_Provided information_
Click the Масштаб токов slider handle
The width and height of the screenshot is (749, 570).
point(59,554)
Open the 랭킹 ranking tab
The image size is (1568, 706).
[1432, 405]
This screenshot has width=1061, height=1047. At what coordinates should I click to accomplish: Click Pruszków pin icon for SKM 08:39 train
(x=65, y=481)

--

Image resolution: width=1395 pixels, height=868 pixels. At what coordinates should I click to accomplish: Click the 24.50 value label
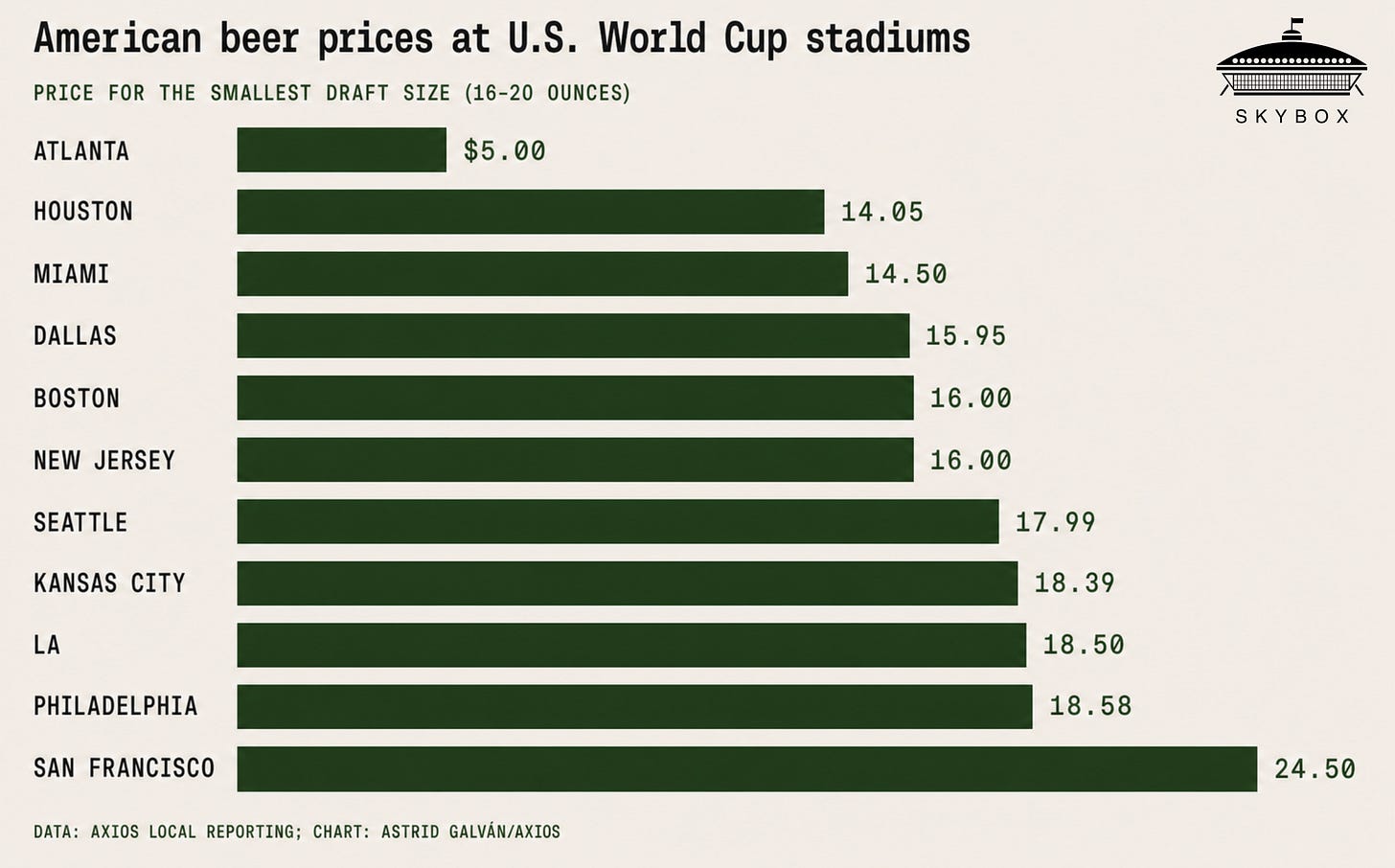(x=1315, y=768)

==

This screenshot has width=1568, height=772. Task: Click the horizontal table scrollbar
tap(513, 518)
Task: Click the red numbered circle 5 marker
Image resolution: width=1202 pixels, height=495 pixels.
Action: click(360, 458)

_Directions_
Rewrite the lines beginning with the one containing "Click the Масштаб токов slider handle" and running through the one containing "(x=65, y=481)", with "screenshot" changed to "image" and nothing else altered.

_Completed exercise_
Click the Масштаб токов slider handle
The width and height of the image is (749, 570).
point(59,554)
Open the 랭킹 ranking tab
The image size is (1568, 706).
[1432, 405]
This image has width=1061, height=1047. At what coordinates should I click to accomplish: Click Pruszków pin icon for SKM 08:39 train
(x=65, y=481)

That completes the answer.